More than a thousand learner drivers could have passed their tests in Birmingham last year despite being unable to read road signs, the Birmingham Post can reveal.

Learner driver L plate

Interpreters sat in on more than 1,250 practical driving tests taken at the city’s six test centres in 2011, according to figures from the Driving Standards Agency (DSA).

And around 3,300 people sat the theory test in Birmingham with the aid of a foreign language voiceover or translator last year, with Urdu being used 41 per cent of the time.

Punjabi, Mandarin, Bengali and Kurdish were also common among the alternative languages used.

But the use of foreign languages in driving tests has raised fears for road safety, with question marks over driver coaching and motorists’ potential inability to read road signs written in English.

Birmingham MP Steve McCabe (Lab, Selly Oak) called for the practice to be banned – and even a Government minister admitted he was worried about the situation.

“It’s outrageous,” Mr McCabe said. “It’s dangerous to allow people to pass a driving test if they can’t even read motorway signs.”

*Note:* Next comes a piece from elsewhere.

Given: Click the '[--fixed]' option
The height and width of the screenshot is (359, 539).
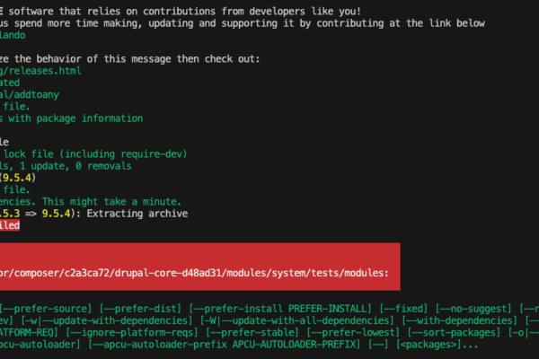Looking at the screenshot, I should [403, 309].
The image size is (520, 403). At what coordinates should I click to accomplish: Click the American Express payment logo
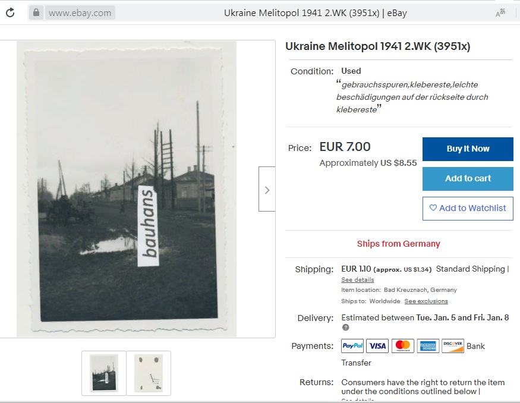(428, 346)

The DSA figures, released under the Freedom of Information Act, showed at least 1,351 drivers used an interpreter on their practical driving test in Birmingham in 2009, with 856 doing so in 2010.

Kingstanding – with 393 – hosted the city’s greatest number of practical tests with an interpreter last year. The pass rate for tests taken with interpreters and voiceovers was not supplied.

Steve Tew, chair and senior observer at Birmingham Advanced Motorists, said: “The Highway Code is available in several languages – but one of the big fears on tests where translators are used is that they may be coaching the driver.